What is important to note is that on the eve of Ocampo`s arrival in Nairobi, one call recall the rancorous exchange between Mr Thuita Mwangi (Permanent Secretary in the Ministry of Foreign Affairs) and Prof Anyang` Nyong`o (ODM) who argued for two opposing approaches on the ICC. While the former suggested ICC involvement would be premature, the latter suggested that the ICC should be allowed to come in as soon as possible. This, and other verbal skirmishes that occurred between dominant voices in PNU and ODM on this issue tell us more than the broad smiles at the orderly media conference attended by Ocampo.

 

The reluctance by the Principals to refer the situation – thereby avoiding the authorization from judges that Ocampo now has to seek – points to the lack of consensus and the fact that the two do not want to be seen as ‘traitors` in the eyes of trusted supporters. These dynamics – in particular the apparent lack of consensus – have a bearing on future government behavior and on whether the pledge to cooperate is genuine.

 

It remains to be seen whether the Principals will contain disruptive elements and establish a sustainable cooperation relationship with the Court. Crucially, the much-criticized Attorney General – recently banned from traveling to the US for allegedly `impeding reforms and aiding impunity` – remains the technical focal point for cooperation.

 

All requests for cooperation from the Court will be addressed to his office. The police – whose role in the violence has been questioned – remain key in providing security and other forms of assistance to ICC investigators and staff, victims and witnesses. Moreover, the Government has to issue travel visas to ICC agents and arrest suspects when called upon. Whether the government is committed can only be gauged once this process begins. One can recall that in Uganda, after much fanfare and media frenzy when President Museveni referred Uganda to the ICC, of the five indicted, no single individual has been arrested.

 

In terms of the process to be followed going forward, in terms of article 15.3 and 15.4 of the Rome Statute, the Prosecutor is required to make his case to the judges of a Pre-Trial Chamber and argue convincingly that there is reasonable basis to proceed with investigations.

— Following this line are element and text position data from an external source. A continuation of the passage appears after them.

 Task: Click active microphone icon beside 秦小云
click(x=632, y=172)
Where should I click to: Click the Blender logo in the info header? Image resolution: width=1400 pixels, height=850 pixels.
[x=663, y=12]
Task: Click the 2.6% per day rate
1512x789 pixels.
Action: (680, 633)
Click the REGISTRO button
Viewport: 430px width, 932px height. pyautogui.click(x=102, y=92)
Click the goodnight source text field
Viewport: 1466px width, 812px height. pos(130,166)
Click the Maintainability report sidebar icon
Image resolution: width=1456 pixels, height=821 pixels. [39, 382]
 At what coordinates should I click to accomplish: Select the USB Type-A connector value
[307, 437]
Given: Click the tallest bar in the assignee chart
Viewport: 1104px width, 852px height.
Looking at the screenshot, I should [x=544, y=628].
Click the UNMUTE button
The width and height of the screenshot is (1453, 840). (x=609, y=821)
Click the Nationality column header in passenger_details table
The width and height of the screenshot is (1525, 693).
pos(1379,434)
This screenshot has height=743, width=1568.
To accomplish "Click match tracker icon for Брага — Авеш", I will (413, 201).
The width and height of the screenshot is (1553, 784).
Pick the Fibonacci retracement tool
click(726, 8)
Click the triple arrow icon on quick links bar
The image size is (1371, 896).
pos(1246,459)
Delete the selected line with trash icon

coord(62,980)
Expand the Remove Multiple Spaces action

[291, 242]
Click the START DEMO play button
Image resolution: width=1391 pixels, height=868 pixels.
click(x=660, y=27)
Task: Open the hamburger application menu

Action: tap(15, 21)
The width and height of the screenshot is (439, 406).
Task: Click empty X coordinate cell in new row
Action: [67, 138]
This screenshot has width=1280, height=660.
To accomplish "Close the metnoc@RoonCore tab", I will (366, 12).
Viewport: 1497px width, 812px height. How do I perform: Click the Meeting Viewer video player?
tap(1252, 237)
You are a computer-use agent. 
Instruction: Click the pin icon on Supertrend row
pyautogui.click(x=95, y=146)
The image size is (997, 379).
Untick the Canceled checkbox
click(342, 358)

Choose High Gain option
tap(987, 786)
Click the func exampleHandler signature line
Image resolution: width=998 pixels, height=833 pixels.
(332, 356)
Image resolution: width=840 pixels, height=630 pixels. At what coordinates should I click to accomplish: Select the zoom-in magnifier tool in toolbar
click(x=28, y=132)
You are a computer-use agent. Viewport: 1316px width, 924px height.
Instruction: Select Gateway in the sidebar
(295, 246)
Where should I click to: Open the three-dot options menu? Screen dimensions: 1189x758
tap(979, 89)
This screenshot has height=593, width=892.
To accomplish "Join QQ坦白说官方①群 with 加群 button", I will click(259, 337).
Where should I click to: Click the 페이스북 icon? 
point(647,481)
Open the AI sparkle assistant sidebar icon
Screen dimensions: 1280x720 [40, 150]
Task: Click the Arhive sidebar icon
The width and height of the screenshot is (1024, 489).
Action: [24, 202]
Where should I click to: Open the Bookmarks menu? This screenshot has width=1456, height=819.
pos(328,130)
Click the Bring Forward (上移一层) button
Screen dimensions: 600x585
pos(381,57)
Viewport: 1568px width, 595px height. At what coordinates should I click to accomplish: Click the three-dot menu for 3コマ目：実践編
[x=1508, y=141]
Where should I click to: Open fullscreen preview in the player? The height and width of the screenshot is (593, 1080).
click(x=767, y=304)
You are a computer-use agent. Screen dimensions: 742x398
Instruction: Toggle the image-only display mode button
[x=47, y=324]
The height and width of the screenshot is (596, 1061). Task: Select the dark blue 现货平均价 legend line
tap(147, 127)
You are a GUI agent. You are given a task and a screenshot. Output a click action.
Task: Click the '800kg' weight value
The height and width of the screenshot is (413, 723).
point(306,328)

Mr Ocampo has announced that he will approach Pre-Trial Chamber I on 27th November to make his case. Victims who wish to make representations before the Chapter – for or against the opening of formal investigations – have been asked to organize themselves.

 

The purpose of this authorization proceeding is to ensure that the Prosecutor actually has a case and that the Court will not be wasting scarce resources on unfounded investigations. If Pre-Trial Chamber judges agree with him – that evidence suggests there are international crimes and gravity is met –, they will then issue authorization to the Prosecutor to open formal investigations into crimes committed in Kenya (article 15.4 Rome Statute). In terms of article 15.6 of the Rome Statute, the judges could reject the Prosecutor`s request, if they conclude that the conditions above are not met.

 

If authorization is refused, the Prosecutor can abandon investigations into Kenya completely, or search for more information that can establish that crimes against humanity were committed, and that satisfy the gravity threshold. In this case, he can approach those who provided information in the first place to establish whether they can assist him further (article 15.5 Rome Statute). He can then attempt to obtain permission afresh to open investigations.

Should investigations begin, they will be geared towards making a case against specific individuals on the Waki List. In view of costs – prosecuting international crimes is a complex, expensive affair – Ocampo will almost certainly not indict all 12 on that list. What is clear is that it is just the second chapter in a long saga that has now begun.